The sad fact is that Cheney will never pay for his crimes. We can fuss and fume about it for as long as we want to, but he’s going to live out the rest of his shameful existance in affluence, surrounded by family, friends, and supporters. I’d be willing to bet he sleeps like a baby every night, too, without as second thought about the lives he ended.
He will never admit he’s a criminal. He will continue to spout hate as long as there’s a microphone stuck in his face or someone standing by with a keyboard.
Bush gets his shitty paintings in his shitty library, Cheney gets to go on talk shows and criticize a president who is ten times the man he is and chuckle all the way to the bank.
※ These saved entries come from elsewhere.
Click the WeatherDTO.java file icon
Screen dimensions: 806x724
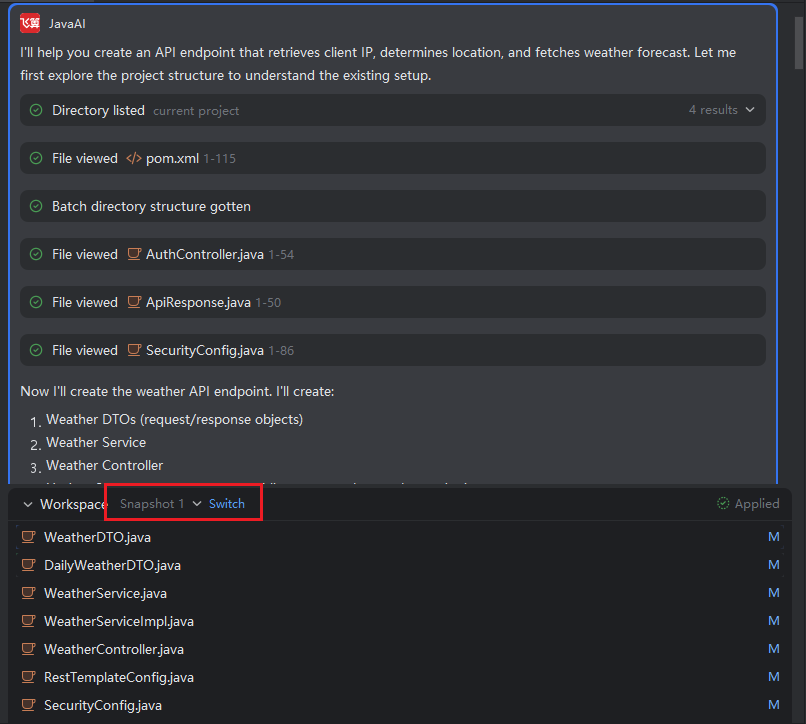coord(28,537)
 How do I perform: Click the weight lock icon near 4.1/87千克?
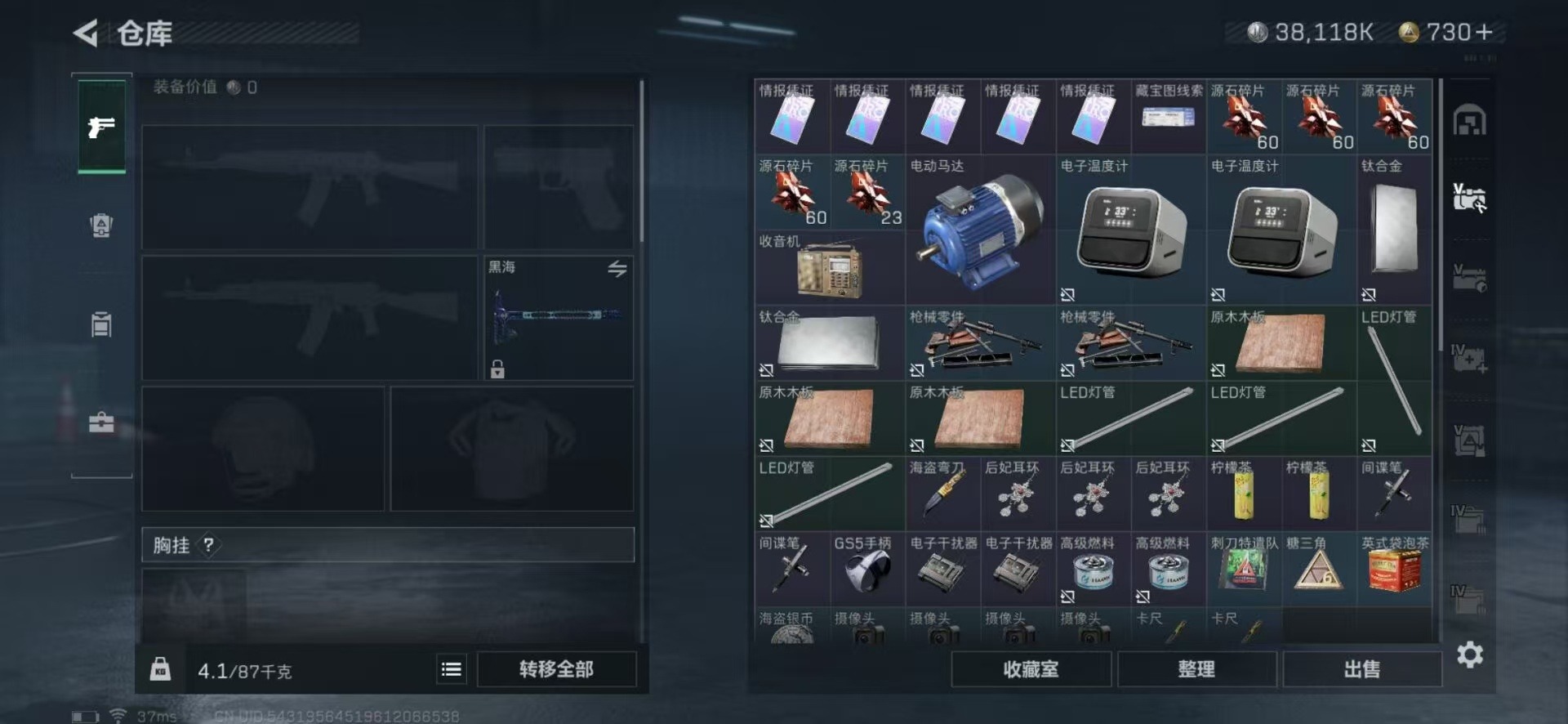(x=160, y=669)
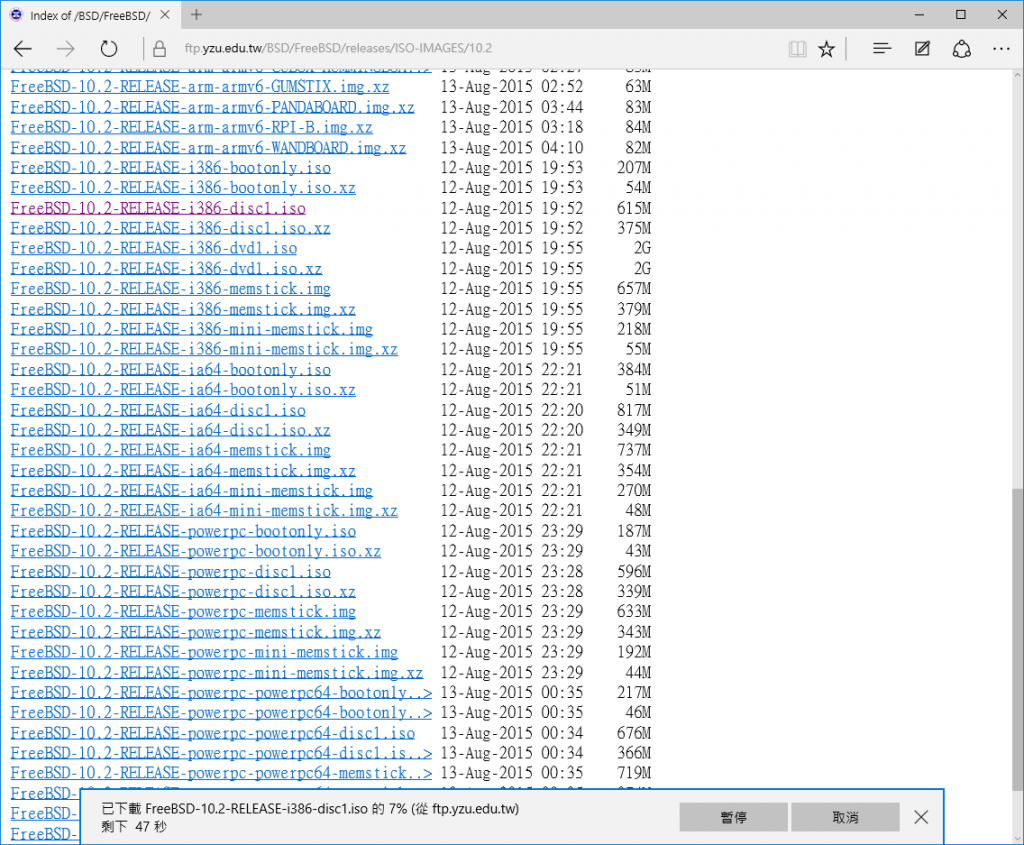Pause the FreeBSD ISO download
The image size is (1024, 845).
click(x=732, y=817)
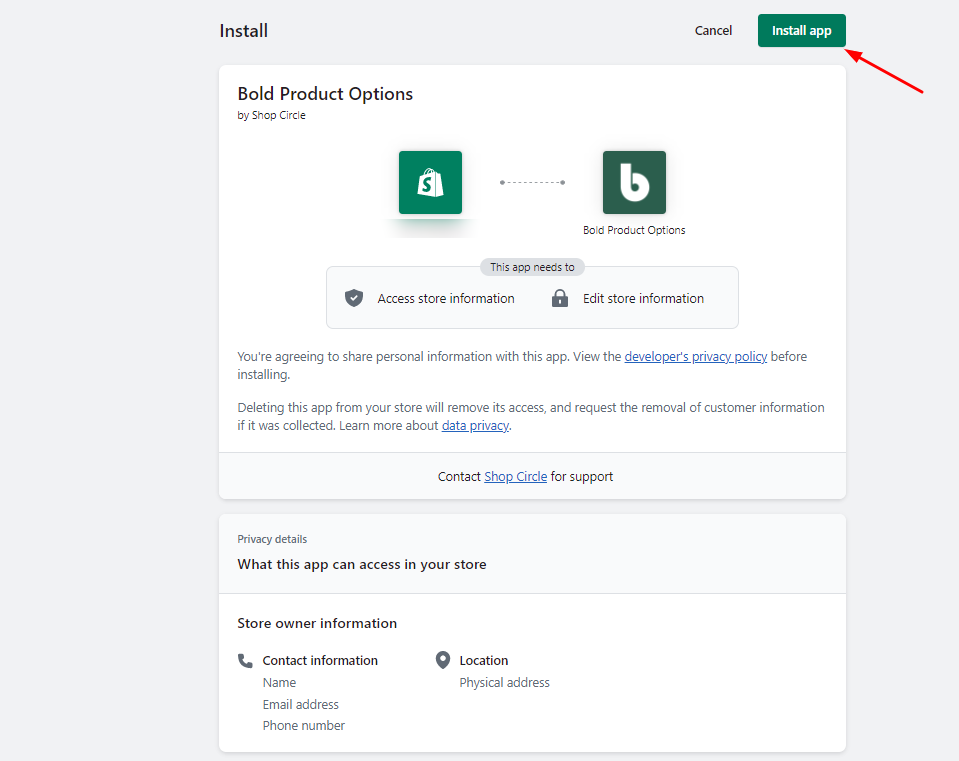Click the 'This app needs to' badge
The width and height of the screenshot is (959, 761).
click(x=532, y=267)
War criminals, living long lives with blood on their hands, oblivious to it.
Other sorry excuses for humans:
Yeah, an operative exceptionally good at torture and destroying evidence of it.
Do we have to wait for Cheney to accept the challenge?
Perhaps Cheney will push forward “Daddy’s little Deferment” to take the waterboarding in his place.
Unfortanately, now that the ‘torture’ demon is out of the pentacle, the only way to put a stop to it is to put a real, concrete fear in the elites and the conservatives that THEY will be subjected to it.
Torturing ‘violent terrorists’ is okay? Well, how about waterboarding Terry Nichols (OK city bombing)? Convicted of a terrorist crime, in federal prison, likely to have co-conspirators that are still at large.
And if some of those co-conspirators are high ranking conservative Republicans? Well, that’s too fucking bad for them. Squeeze their nuts until they squeal.
Good for Angus King.
OT. Sy Hersh has a stunning report at the London Review of Books. The Red Line and the Rat Line: Seymour M. Hersh on Obama, Erdoğan and the Syrian rebels.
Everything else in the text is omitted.